Text section:
=======

UVA Problem 488 – Triangle Wave Solution

UVA Problem 488 – Triangle Wave Solution:


Click here to go to this problem in uva Online Judge.

Solving Technique:

This is one of the easiest problems but requires some thinking. But getting accepted in not enough we also need to optimize the code to improve timing, memory, ranking.

Here I have solved this problem in two ways. The first took 0.042 s ( 42 ms ) and ranked 254 at the time of writing. The second solution took 0.122 s ( 122 ms ). Both codes take a different approach. The first one is a little bit cheating. Since running the second code I have found out that amplitude input is never greater than 9. Why? because running the second code it outputs garbage for any amplitude greater than 9 and it got accepted.

I will explain the first code logic here. The second ( slower ) code is commented for easier understanding. Please refer below for the solutions.

Since I know amplitude is never greater than 9 so I created constant string array in C. Also possible in C++ by using

const std::string a[] = {"1", "22", .....}

Now just print the predefined string array amplitude times and print in reverse order amplitude minus one times. That’s it. Please note, you should not print a blank line after last wave form. It quite easy,

if(times || n){
    printf("\n");
}

This works because both times and n variables are decremented and for the last loop when they become 0, the if condition does not execute. So for last waveform there is no newline.

Time to write a better solution and get that 1st rank :).

Important:  Be sure to add or print a new line after each output unless otherwise specified. The outputs should match exactly because sometimes even a space character causes the answer to be marked as wrong answer.


Input:

2

4
5

3
2

Output:

1
22
333
4444
333
22
1

1
22
333
4444
333
22
1

1
22
333
4444
333
22
1

1
22
333
4444
333
22
1

1
22
333
4444
333
22
1

1
22
333
22
1

1
22
333
22
1

Code ( Faster ):

/*
 * Author: Quickgrid ( Asif Ahmed )
 * Site: https://quickgrid.wordpress.com
 * Problem: UVA 488 ( Triangle Wave )

=======

Problem A:
Update the part of the Triangle Wave solution write-up that opens with the words containing "Here I have" and closes with "for the solutions.", changing "amplitude" to "wave height".
Problem B:
Condense the paragraph of the Triangle Wave solution write-up that begins "Here I have solved this problem in two ways" into a short bulleted list that keeps its main facts.

Data shown:
=======

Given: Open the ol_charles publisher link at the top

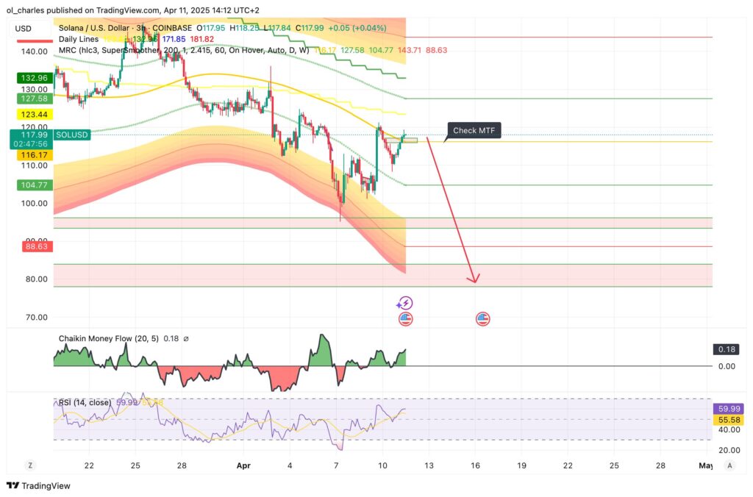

=======

Finished answer A:
Here I have solved this problem in two ways. The first took 0.042 s ( 42 ms ) and ranked 254 at the time of writing. The second solution took 0.122 s ( 122 ms ). Both codes take a different approach. The first one is a little bit cheating. Since running the second code I have found out that wave height input is never greater than 9. Why? because running the second code it outputs garbage for any wave height greater than 9 and it got accepted.

I will explain the first code logic here. The second ( slower ) code is commented for easier understanding. Please refer below for the solutions.

Finished answer B:
- The problem was solved in two ways, each using a different approach.
- The first solution took 0.042 s (42 ms) and ranked 254 at the time of writing. It is a little bit cheating.
- The second solution took 0.122 s (122 ms).
- Running the second code showed that the amplitude input is never greater than 9. That code outputs garbage for any amplitude above 9, yet it got accepted.